The phrase “hiding out” could easily refer to Eamon’s oft-ignored existence, but it could also refer to the protagonist of “True Hero,” a man who creates an elaborate costume to go to Halloween party where his ex-girlfriend will be, only to find that she’s moved on with a man who wears the male half of the costume they once created together. It could be the man in “You Never Forget,” a father who feels torn in chastising his son and his girlfriend for transgressions he felt justified to make in his own youth. It could be the teenager in “One Valve Opens,” who excels at school and is the star of his Poetry Slam Club, but who does not necessarily want his defining characteristic to be that that he is a black student living in the suburbs.

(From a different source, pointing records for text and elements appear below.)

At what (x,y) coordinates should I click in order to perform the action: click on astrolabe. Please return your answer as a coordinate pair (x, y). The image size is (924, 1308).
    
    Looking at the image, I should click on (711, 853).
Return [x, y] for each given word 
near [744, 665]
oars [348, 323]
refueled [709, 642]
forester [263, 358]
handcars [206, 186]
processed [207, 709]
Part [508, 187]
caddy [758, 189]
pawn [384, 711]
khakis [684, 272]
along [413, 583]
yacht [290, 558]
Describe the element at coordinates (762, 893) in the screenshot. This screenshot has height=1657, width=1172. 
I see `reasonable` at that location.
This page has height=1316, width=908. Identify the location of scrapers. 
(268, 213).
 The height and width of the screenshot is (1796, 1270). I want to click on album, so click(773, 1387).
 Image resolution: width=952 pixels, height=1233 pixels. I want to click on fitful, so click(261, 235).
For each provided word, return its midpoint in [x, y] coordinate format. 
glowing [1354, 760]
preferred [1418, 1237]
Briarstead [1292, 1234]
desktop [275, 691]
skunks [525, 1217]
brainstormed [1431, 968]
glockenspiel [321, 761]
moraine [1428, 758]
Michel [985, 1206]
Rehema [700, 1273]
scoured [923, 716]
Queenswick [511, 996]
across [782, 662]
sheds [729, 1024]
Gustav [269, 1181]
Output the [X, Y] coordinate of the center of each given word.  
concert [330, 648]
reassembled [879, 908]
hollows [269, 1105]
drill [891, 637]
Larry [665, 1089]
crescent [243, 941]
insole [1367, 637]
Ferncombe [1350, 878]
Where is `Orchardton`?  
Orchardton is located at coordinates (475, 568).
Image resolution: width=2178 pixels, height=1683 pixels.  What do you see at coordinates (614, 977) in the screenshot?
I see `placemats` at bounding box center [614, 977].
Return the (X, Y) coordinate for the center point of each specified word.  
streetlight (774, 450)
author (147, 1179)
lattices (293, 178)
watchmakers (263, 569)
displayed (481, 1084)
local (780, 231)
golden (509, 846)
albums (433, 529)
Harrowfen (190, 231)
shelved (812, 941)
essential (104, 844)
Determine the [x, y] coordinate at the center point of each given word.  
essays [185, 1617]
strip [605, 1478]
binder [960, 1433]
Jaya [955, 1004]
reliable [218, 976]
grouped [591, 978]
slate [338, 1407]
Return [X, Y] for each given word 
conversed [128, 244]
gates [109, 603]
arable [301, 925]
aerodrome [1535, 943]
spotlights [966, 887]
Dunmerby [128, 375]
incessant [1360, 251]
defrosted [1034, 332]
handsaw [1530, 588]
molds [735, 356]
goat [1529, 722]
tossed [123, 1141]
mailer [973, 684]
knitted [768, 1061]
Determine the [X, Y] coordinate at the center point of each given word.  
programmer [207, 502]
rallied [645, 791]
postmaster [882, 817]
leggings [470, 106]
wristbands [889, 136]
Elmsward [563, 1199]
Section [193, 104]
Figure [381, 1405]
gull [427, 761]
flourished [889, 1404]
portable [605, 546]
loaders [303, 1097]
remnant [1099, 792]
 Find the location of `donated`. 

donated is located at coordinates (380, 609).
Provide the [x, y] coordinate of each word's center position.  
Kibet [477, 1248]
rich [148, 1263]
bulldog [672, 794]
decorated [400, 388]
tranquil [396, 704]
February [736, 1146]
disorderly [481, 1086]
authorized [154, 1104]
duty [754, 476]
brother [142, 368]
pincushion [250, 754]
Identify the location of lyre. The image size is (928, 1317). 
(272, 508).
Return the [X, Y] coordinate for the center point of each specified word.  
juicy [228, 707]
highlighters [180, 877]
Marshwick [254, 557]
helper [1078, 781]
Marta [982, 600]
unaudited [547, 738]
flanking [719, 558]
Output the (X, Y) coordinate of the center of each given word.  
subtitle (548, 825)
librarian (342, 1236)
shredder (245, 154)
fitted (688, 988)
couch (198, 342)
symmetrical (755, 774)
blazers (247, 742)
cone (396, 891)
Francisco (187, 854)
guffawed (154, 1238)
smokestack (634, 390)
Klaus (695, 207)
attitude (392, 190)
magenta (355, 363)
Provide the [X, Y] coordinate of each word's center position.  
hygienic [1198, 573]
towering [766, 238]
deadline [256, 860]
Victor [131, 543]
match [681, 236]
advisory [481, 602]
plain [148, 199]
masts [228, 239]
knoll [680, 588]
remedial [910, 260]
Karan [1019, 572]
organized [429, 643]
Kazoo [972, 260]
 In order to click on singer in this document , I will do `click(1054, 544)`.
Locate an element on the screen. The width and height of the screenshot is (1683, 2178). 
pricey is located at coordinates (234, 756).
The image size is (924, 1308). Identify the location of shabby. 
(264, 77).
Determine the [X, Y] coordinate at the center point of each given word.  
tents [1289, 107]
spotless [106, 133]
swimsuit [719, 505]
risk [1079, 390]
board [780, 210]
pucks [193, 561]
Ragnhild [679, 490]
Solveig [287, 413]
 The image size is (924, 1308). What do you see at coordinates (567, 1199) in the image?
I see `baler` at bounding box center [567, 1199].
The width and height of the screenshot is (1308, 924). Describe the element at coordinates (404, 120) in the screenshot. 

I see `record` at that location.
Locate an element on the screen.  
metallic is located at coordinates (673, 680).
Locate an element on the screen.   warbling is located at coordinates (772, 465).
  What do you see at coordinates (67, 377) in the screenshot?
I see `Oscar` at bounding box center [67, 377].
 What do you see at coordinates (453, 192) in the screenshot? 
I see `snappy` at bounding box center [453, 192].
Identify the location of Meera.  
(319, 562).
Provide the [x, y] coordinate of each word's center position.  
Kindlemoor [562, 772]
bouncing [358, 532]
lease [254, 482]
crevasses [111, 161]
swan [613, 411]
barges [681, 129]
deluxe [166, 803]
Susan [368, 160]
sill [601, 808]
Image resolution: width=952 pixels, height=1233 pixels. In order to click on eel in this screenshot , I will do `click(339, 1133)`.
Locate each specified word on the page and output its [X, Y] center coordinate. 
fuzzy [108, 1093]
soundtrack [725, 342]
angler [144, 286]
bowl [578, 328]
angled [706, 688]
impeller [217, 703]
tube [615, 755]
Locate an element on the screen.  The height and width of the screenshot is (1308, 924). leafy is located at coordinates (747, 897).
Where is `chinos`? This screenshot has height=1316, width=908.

It could be the unfortunate casual soccer player in “Bicycle Kick” whose life could either be altered completely or remain entirely the same with the discovery of inoperable twin aneurysms. All of these characters are hiding from something, if only from themselves, but it is their inability to do so that makes them so real.

At times funny yet wrenching, simple yet perfectly detailed, the stories in Hiding Out make us think about what it means when we try to be something we’re not and, conversely, when others perceive us to be something other than who we are. The illustrations that start each chapter (provided by Rob Funderburk) are a flawless complement to Messinger’s stories. They are amusing asides, but possess an almost desperate air to them – what, or who, are these figures trying to hide? The stories in Hiding Out may not provide answers to these questions, but they ask them with heart and with humor and with a sense of urgency, a feeling that these stories must be told. From the very first story, tucked neatly on the publisher’s page, to the last, secreted away underneath the book’s final description, the entirety of Hiding Out is an absorbing read. For a first-time author who could conceivably coast on his past merits, Messinger does not take the easy way out. He does not disappoint.